__Problem to work on__
Print the items word for word, starting with the line that contains "7 theme words" and going on through the last line of the items, with the pictures left out.

__Given information__
/---

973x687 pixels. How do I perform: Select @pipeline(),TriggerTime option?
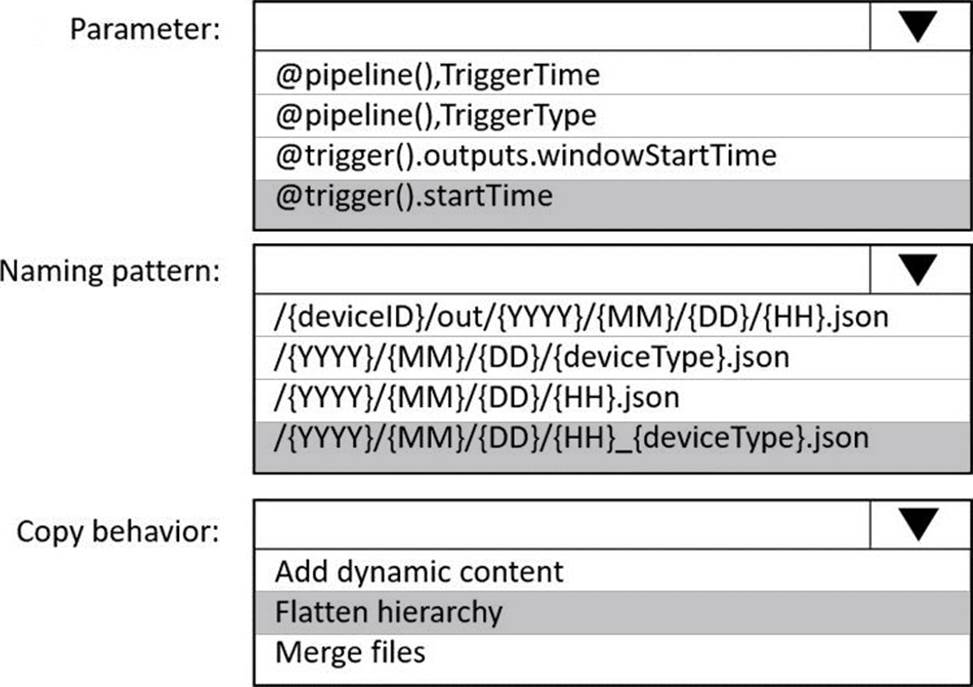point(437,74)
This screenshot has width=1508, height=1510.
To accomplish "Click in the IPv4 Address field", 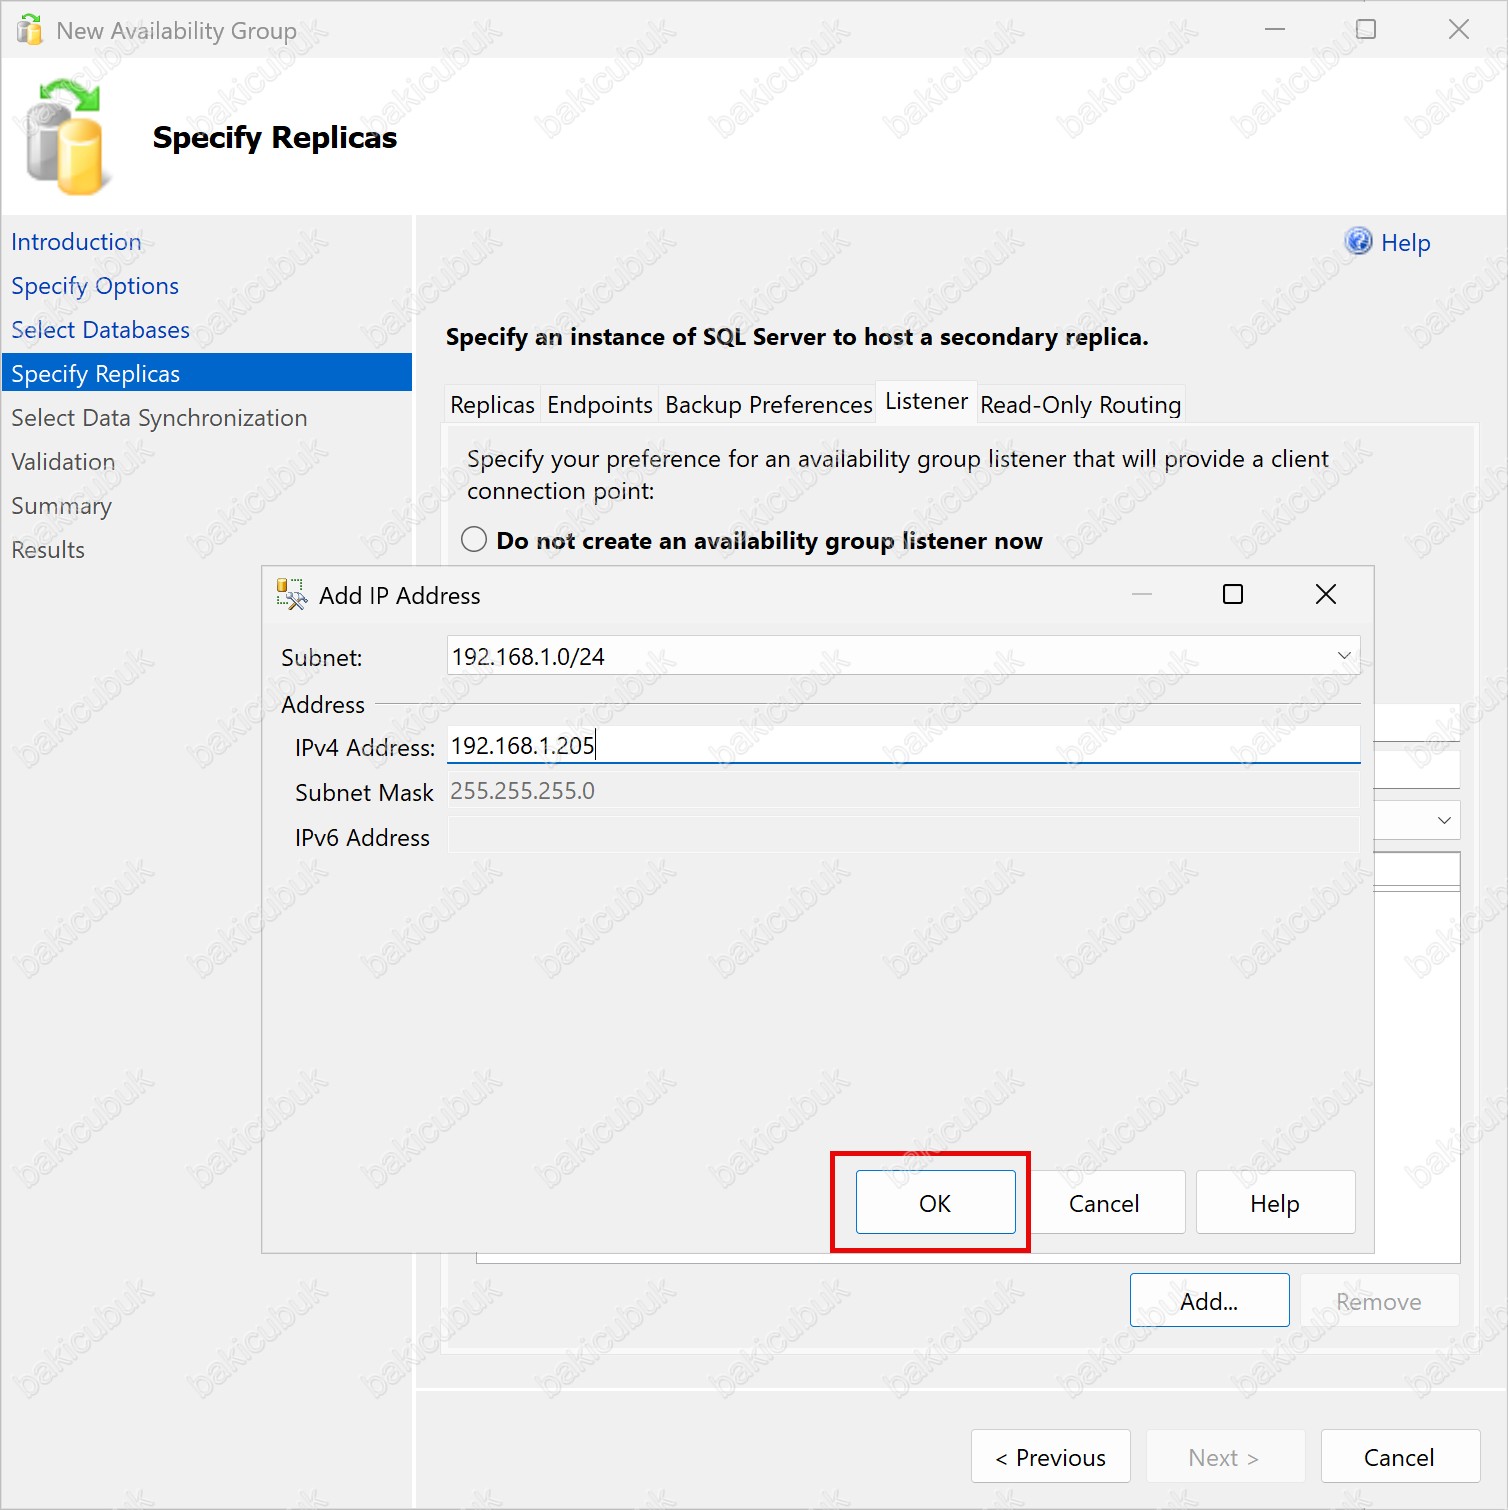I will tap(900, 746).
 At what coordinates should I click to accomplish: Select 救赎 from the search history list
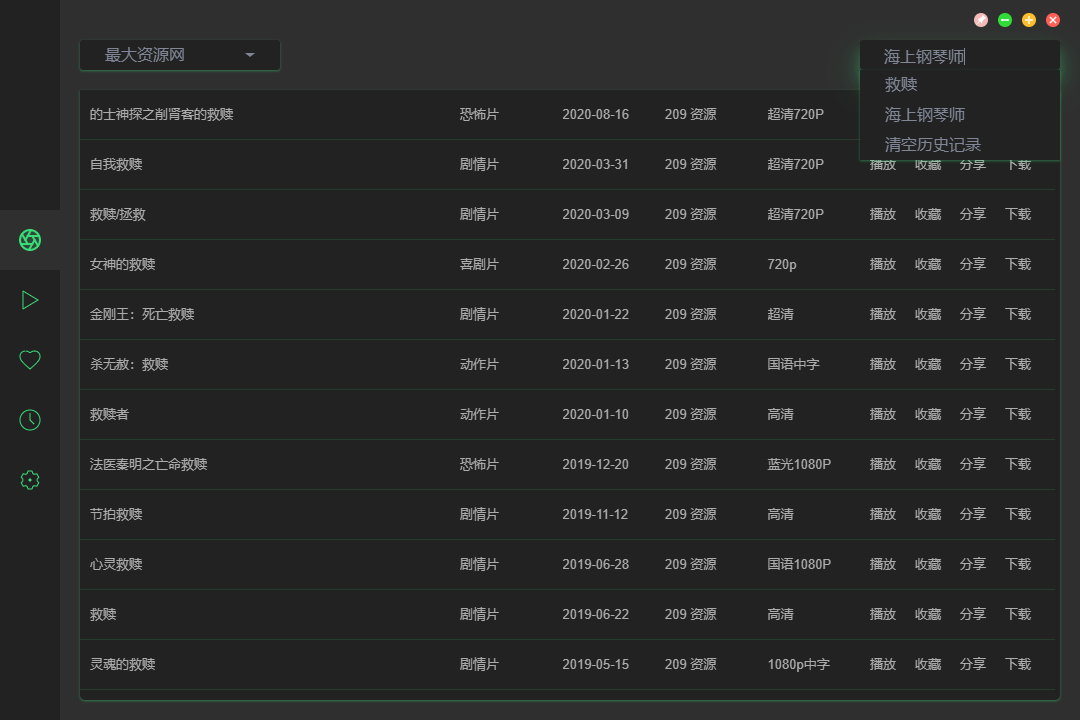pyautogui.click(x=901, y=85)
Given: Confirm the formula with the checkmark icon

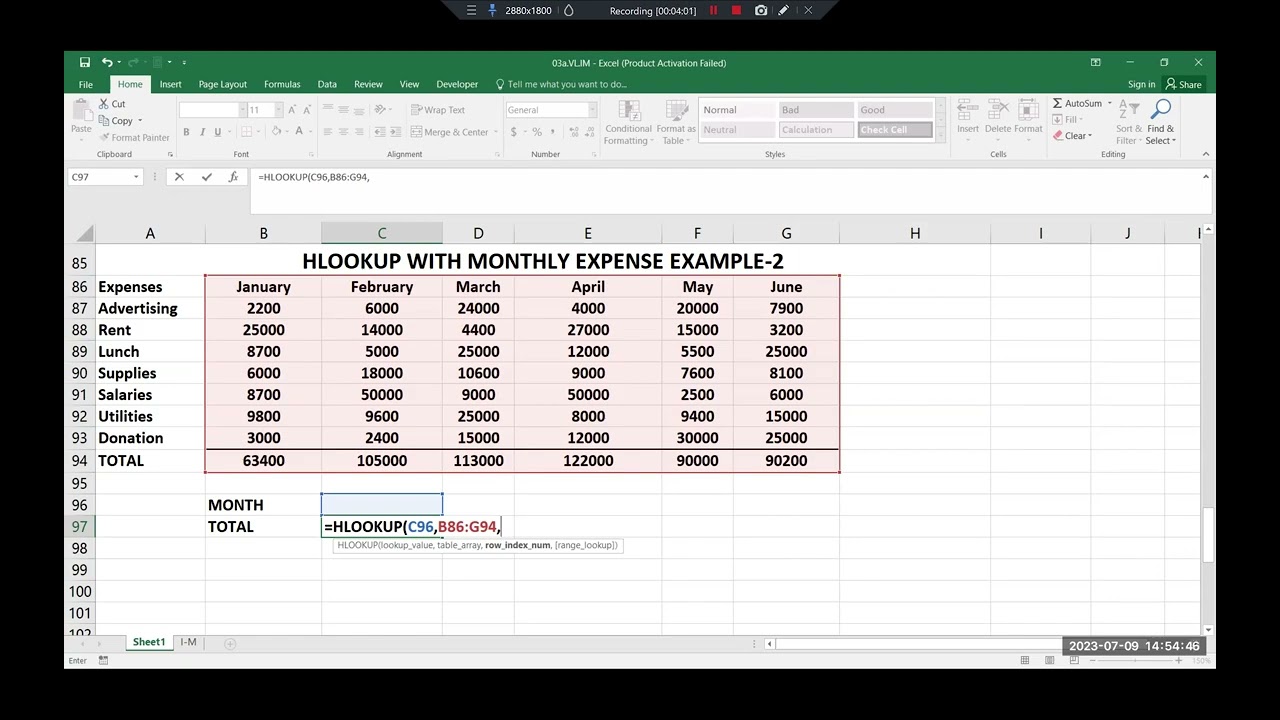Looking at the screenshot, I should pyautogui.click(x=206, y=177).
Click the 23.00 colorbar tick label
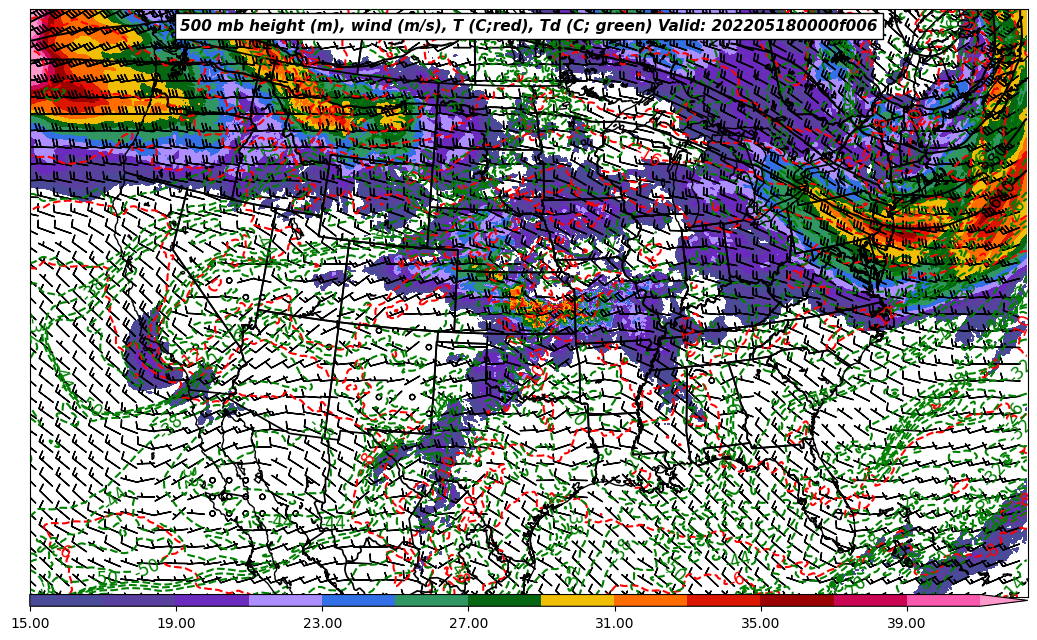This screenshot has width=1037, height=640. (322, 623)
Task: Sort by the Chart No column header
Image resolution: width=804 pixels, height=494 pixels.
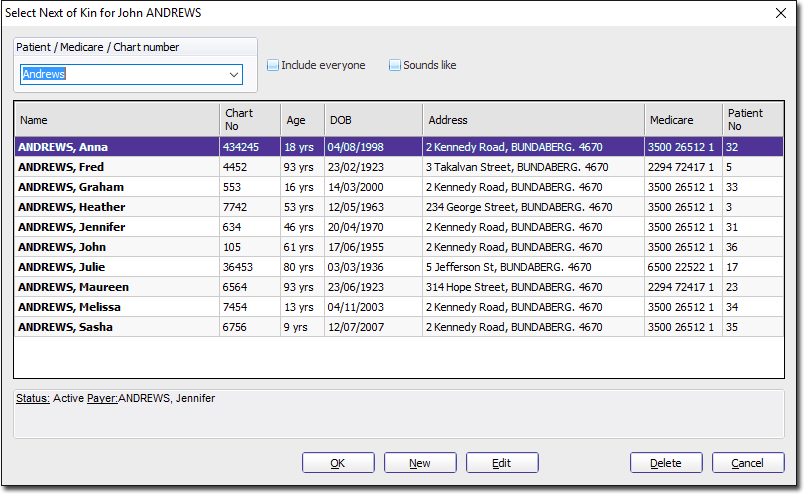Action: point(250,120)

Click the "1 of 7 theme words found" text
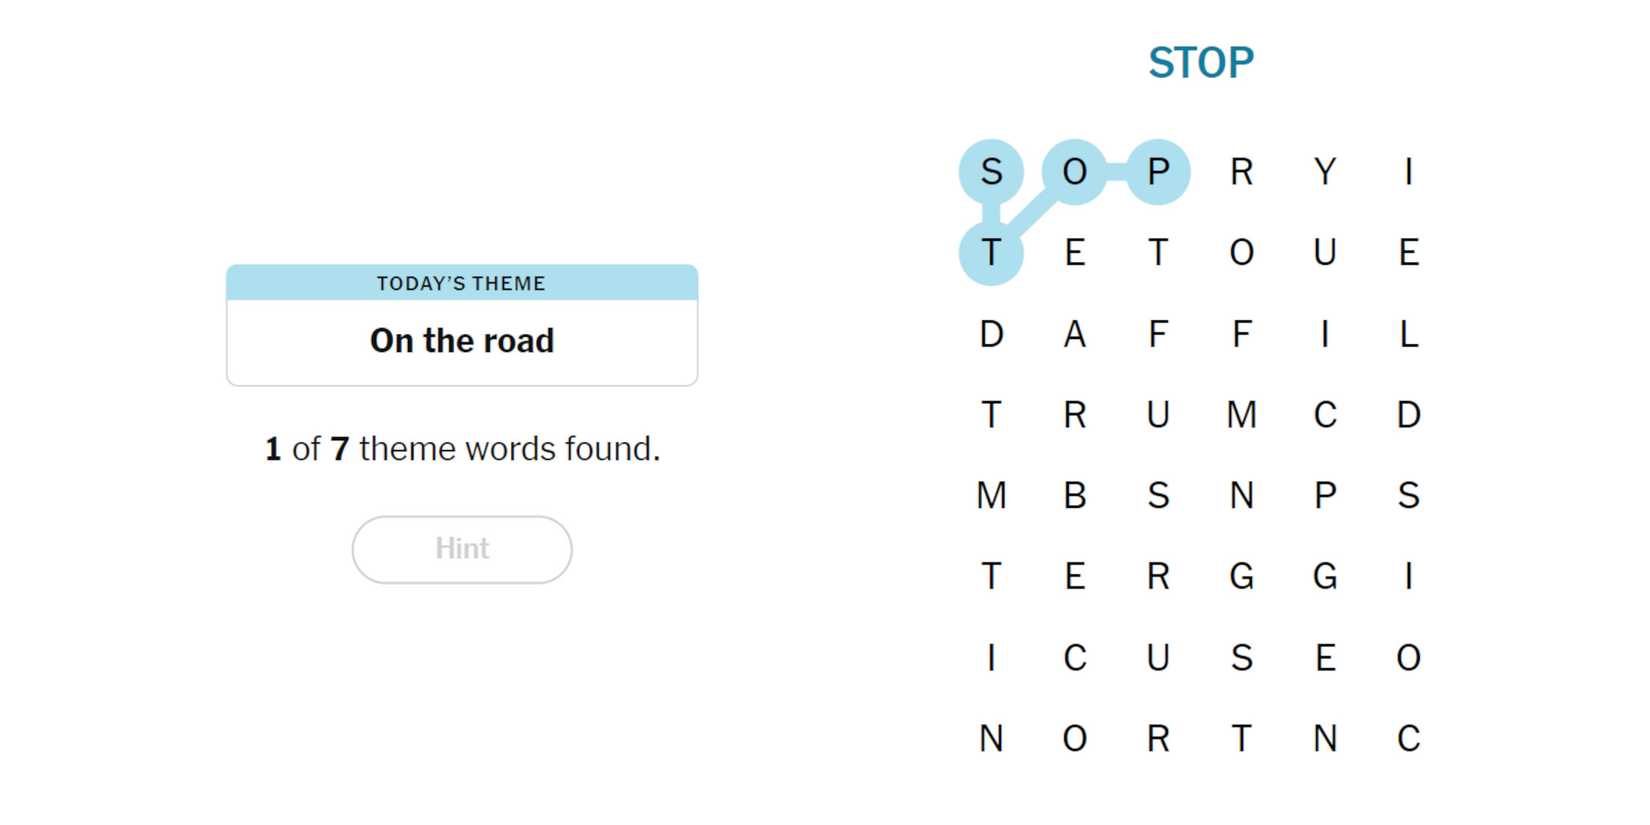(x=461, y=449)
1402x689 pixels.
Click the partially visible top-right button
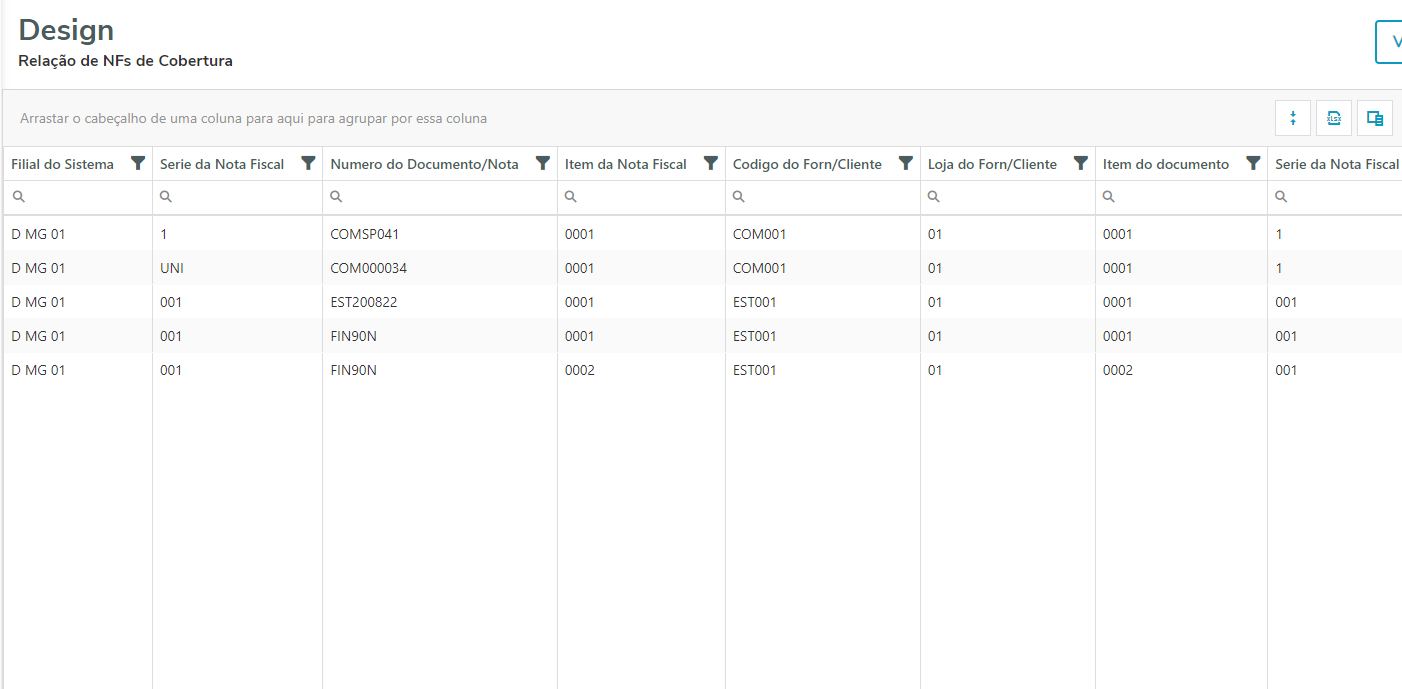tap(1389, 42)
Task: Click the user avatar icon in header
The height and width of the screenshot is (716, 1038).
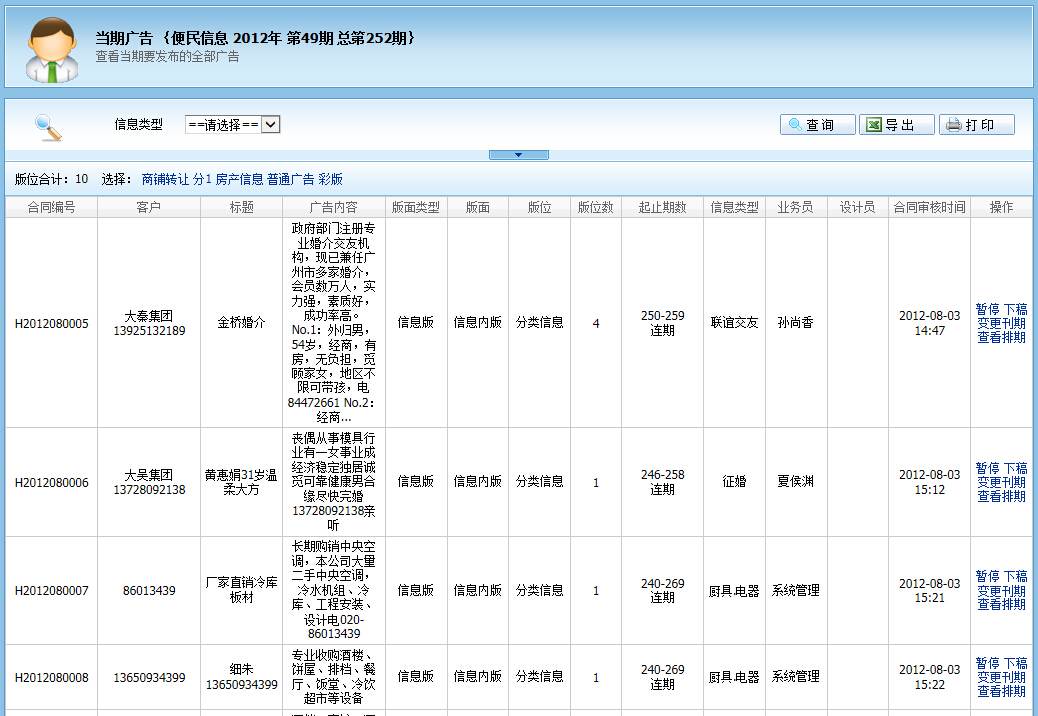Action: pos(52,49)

\---

__Output below__
Click the "1 of 7 theme words found" text
(x=461, y=449)
1402x689 pixels.
Click the partially visible top-right button
tap(1389, 42)
Task: Click the user avatar icon in header
The height and width of the screenshot is (716, 1038).
Action: pos(52,49)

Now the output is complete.